Remove the previously applied taint from one of the available nodes. This example removes the taint from the node that currently has no Pods deployed on it.
kubectl taint nodes <choose-a-node-with-no-deployments> dedicated=test-taint:NoSchedule-
It does not matter which node has the taint removed, but removing the taint from a currently unused node may be more illustrative. Therefore, replace the
with an unused node. From here on, the example output represents a scenario where the ocne-worker-1 node has the taint removed. Confirm the removal of the taint.
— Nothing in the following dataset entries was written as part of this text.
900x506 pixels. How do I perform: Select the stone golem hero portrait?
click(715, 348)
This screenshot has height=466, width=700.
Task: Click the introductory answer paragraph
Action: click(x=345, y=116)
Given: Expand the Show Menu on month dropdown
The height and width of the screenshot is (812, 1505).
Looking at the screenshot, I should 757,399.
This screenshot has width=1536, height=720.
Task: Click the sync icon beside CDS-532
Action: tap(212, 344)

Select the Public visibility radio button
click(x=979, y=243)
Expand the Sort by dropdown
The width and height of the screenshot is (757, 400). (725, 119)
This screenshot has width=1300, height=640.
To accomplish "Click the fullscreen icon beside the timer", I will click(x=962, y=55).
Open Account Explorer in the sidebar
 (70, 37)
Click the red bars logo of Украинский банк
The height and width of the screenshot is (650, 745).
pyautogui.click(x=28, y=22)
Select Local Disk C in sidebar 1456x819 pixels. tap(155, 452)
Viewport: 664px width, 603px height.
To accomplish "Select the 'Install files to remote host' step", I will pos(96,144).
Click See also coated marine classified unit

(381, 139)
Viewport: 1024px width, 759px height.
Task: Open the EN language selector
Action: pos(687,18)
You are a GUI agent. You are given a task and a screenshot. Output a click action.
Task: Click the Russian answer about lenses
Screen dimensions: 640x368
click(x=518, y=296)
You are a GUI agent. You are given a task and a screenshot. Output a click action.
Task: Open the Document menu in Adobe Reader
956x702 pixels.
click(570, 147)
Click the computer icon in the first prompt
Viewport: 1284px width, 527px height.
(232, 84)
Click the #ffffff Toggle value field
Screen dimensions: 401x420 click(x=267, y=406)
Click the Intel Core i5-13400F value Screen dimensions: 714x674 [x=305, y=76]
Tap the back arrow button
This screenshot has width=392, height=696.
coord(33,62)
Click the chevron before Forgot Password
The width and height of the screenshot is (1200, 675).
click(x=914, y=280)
kubectl get nodes -o=custom-columns=NodeName:.metadata.name,TaintKey:spec.taints[*].key,TaintValue:/spec.taints[*].value,TaintEffect:.spec.taints[*].effect
Example Output:
NodeName TaintKey TaintValue TaintEffect ocne-control-1 node-role.kubernetes.io/control-plane <none> NoSchedule ocne-worker-1 <none> <none> <none> ocne-worker-2 dedicated <none> NoSchedule
Confirm that Nginx deploys.
kubectl get pods
Example Output:
NAME READY STATUS RESTARTS AGE nginx 1/1 Running 0 3m55s nginx-test 1/1 Running 0 8m29s
Check to which node Nginx deploys.
kubectl get pods -n default -o wide
Example Output:
NAME READY STATUS RESTARTS AGE IP NODE NOMINATED NODE READINESS GATES nginx 1/1 Running 0 22m 10.244.1.4 ocne-worker-1 <none> <none> nginx-test 1/1 Running 0 36m 10.244.2.3 ocne-worker-2 <none> <none>
Recheck the event log.
kubectl get events | grep nginx
Example Output:
37m Normal Scheduled pod/nginx-test Successfully assigned default/nginx-test to ocne-worker-2 37m Normal Pulling pod/nginx-test Pulling image "nginx" 36m Normal Pulled pod/nginx-test Successfully pulled image "nginx" in 6.332s (6.332s including waiting) 36m Normal Created pod/nginx-test Created container nginx-test 36m Normal Started pod/nginx-test Started container nginx-test 117s Warning FailedScheduling pod/nginx 0/3 nodes are available: 1 node(s) had untolerated taint {node-role.kubernetes.io/control-plane: }, 2 node(s) had untolerated taint {dedicated: test-taint}. preemption: 0/3 nodes are available: 3 Preemption is not helpful for scheduling.. 34s Normal Scheduled pod/nginx Successfully assigned default/nginx to ocne-worker-1 34s Normal Pulling pod/nginx Pulling image "nginx" 27s Normal Pulled pod/nginx Successfully pulled image "nginx" in 6.661s (6.661s including waiting) 27s Normal Created pod/nginx Created container nginx 27s Normal Started pod/nginx Started container nginx
This output confirms that removing the taint from ocne-worker-2 means that the Nginx Pod deployed successfully onto the ocne-worker-2 node.
Next Steps
Once mastered, taints and tolerations are flexible methods for administrators to repel Pods from specific nodes. They are especially powerful when combined with node affinity to fine-tune the Kubernetes scheduler. The most effective way to use them is to keep them both short and straightforward to avoid overcomplicating their effect. Also, remember that taints and tolerations are not the correct way to ensure Pods get scheduled to a specific node. Instead, they should be used together with node affinity to achieve this behavior.
That concludes our walkthrough of introducing taints and toleration and how to use them to provide flexibility in managing deployments.